Kahel derin uykudan uyanmış, Neith kararını vermiş ve turnuvalara sadece bir hafta kalmıştı. Okulda başlatılan güvenlik önlemleri içeriye küçük bir sineğin bile girmesine engel olurken Neith odasını değiştirmişti. Şimdi Eugene ile beraber daha konforlu ve büyücüler için daha uygun bir odada kalıyordu. Kahel gittiğinden beri Eugene ile anlaşmaya başlamıştı ve başta bunu garipsemiş olmasına rağmen şimdi normal geliyordu.

Kahel, sızlanarak yerinde doğrulduğunda tüm eklemlerinin ağrıdığını hissediyordu. Maia onun uyandığını görünce tencerede kaynattığı çorbayı küçük bir kaseye boşalttı ve tepsiye koyarak yanına geldi. Kahel uyandığından beri onunla iletişim kurma konusunda zorluklar yaşamıştı. Ne zaman bir şey soracak olsa arkasını dönüp uyuyan Kahel'e, artık bir şeyleri sormanın zamanı gelmişti.

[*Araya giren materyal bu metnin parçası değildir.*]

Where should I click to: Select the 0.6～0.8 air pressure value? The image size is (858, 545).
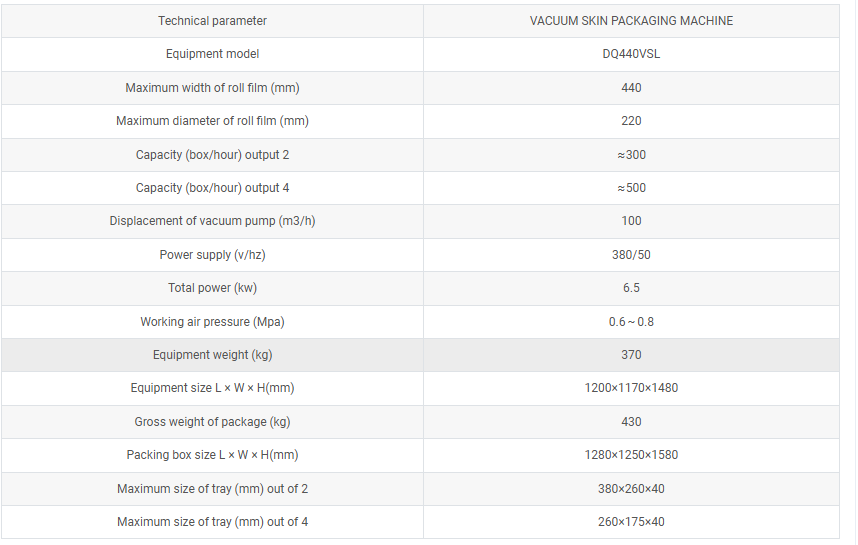click(x=631, y=322)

"Yemek yemek istemiyorum." diye sertçe konuştuğunda Maia ona aldırmadı. Tepsiyle yatağının yanına geldi ve kaşığı eline aldı.

"Neith en yakın arkadaşına hiç yardım etmediğimi görürse sence hakkımda ne düşünürdü Kahel?"

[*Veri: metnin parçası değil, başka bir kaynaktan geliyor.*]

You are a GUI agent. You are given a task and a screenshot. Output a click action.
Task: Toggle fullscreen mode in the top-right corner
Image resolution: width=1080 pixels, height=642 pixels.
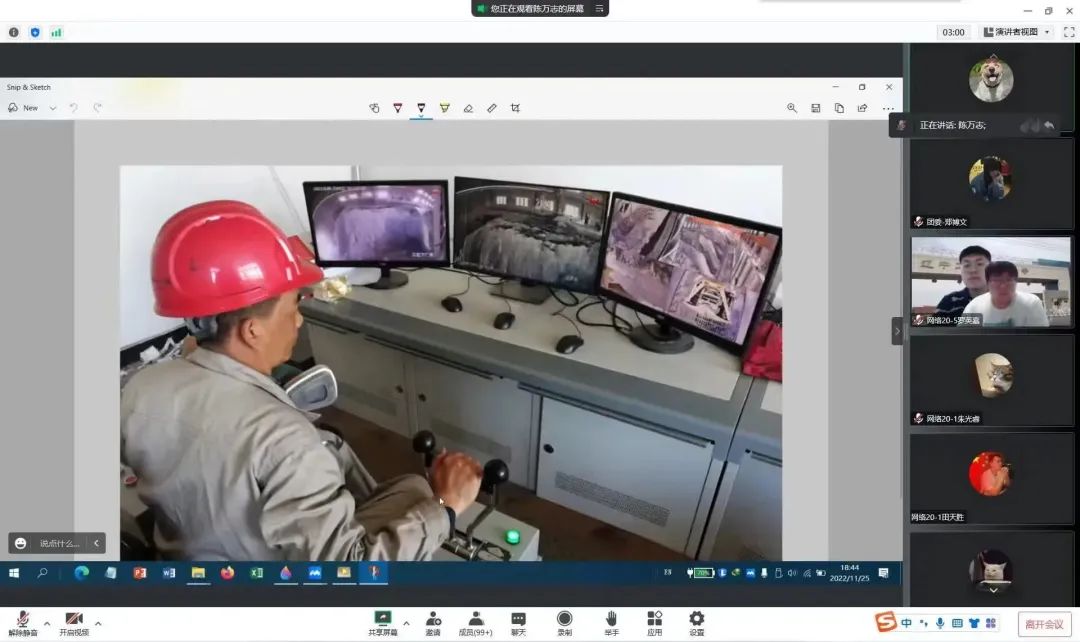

Kahel'in gözlerinde beliren damlalarda doğru noktaya parmak bastığını fark eden Maia devam etti.

"İyileşmen gerek."

Kahel umutsuzca ellerine baktı ve yutkundu. "Bana ver kendim yiyebilirim."

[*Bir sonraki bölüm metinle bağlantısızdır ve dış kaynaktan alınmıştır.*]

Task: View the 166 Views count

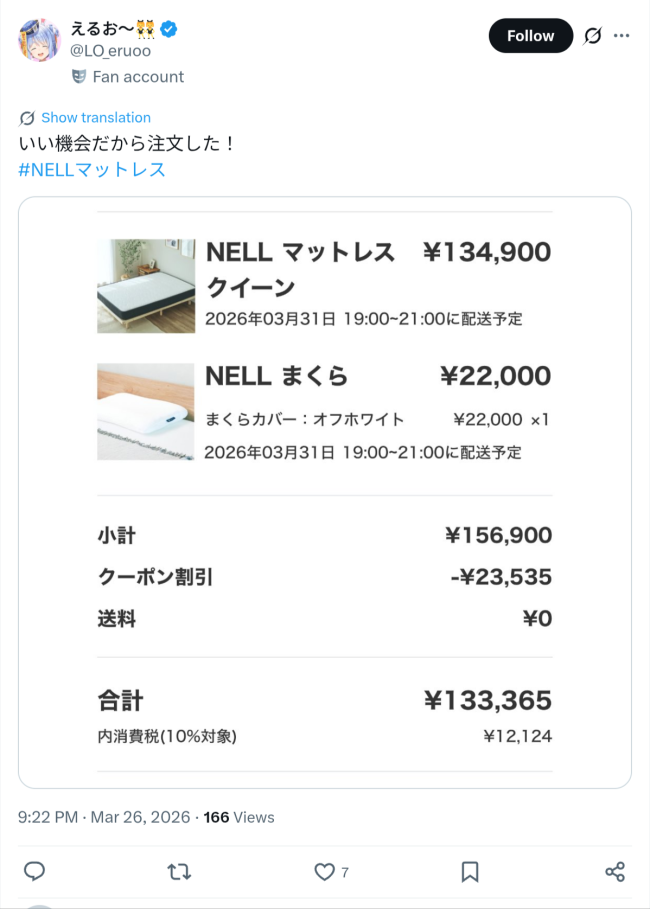Action: point(239,817)
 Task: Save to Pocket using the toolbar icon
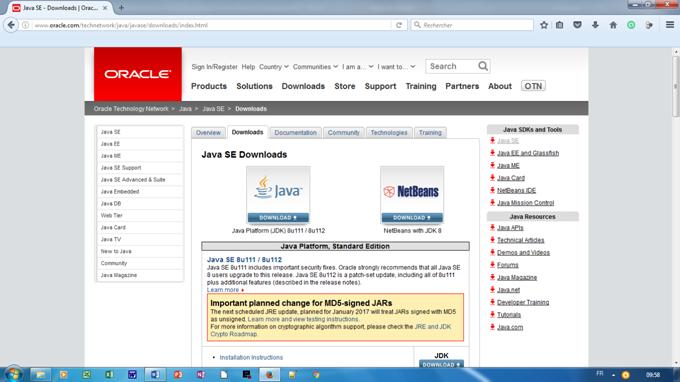click(577, 25)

"Bu titreyen parmaklarla hiçbir şey yapamazsın."

Kendini bitkin hisseden Kahel kafasını arkaya attı ve gözlerini kapatarak konuşmaya devam etti. "Şimdi senin yerinde olması gereken kişi Neurelle... Şu an ne yapıyor acaba?"

Maia onun bu ciddi hallerine alışık değildi. Her ne kadar Kahel ile fazla vakit geçirmemiş olsa da onu hiç böyle gördüğünü hatırlamıyordu.

"Neurelle'den mi hoşlanıyorsun?" dedi Maia kaşığa çorbaya daldırarak.

"Sanırım... Ama artık onunla olamam."

Maia bir şey demek istememişti. Kahel'in neden böyle düşündüğünü sorsa cevap vermeyeceğinden emindi. Kaşığı Kahel'in kuru dudaklarına götürdüğünde istemiyor olsa da dudaklarını araladı. Çorbayı yutarken boğazında hissettiği acı hissiyle yüzünü buruşturmuştu.

"Beni asla affetmeyecekler. Bir açıklama bile yapamadım."

Maia sustu ve tekrar kaşığı çorbaya daldırdı. Bir şey söylemezse Kahel'in konuşmaya devam edeceğini düşünmüştü. Fakat tam o esnada içeri Pheva girmişti. Heyecanla Kahel'in yatağına oturduğunda Kahel'in bakışlarını ondan kaçırdığını fark etmişti Maia.

"Gelecek mi?" dedi Kahel ona bakmamaya devam ederek. Pheva avucunu Kahel'in yanağına koyarak yüzünü kendisine çevirdi. Maia Kahel'in sorusunu anlamamış olsa da sessiz kalmayı tercih etmişti. Burada garip şeylerin döndüğünü biliyordu.

"Gelecek."

Kimden bahsettiklerini merak eden Maia kaşlarını çatarak Pheva'ya baktı. Şefkatli bir ifadeyle Kahel'e bakıyor olması tüylerini ürpertiyordu.

"Elini çek." Kahel sertçe bunu söylediğinde şaşıran Maia Pheva'nın tepkisine baktı. Hayal kırıklığıyla elini çeken Pheva ağladığını belli eden bir şekilde burnunu çekmişti.

"Yarın öğle vaktinde geleceğini söyledi." Pheva'nın açıklamasıyla kafasını sallayan Kahel ona bakmamak konusunda ısrarcı davranıyordu.

Pheva kulübeden tekrar ayrıldığında Maia ve Kahel göz göze geldi.

"Soru sorma..." Kahel'in net sözleriyle kafasını salladı. İlginçti ki Kahel sert yüz ifadesini takındığında Pheva'ya çok benziyordu. Hatta koyu kahve gözlerini Pheva'dan almış gibiydi. Bu düşünceyle bir anda şaşkına dönen Maia elindeki kaşığı düşürmüştü.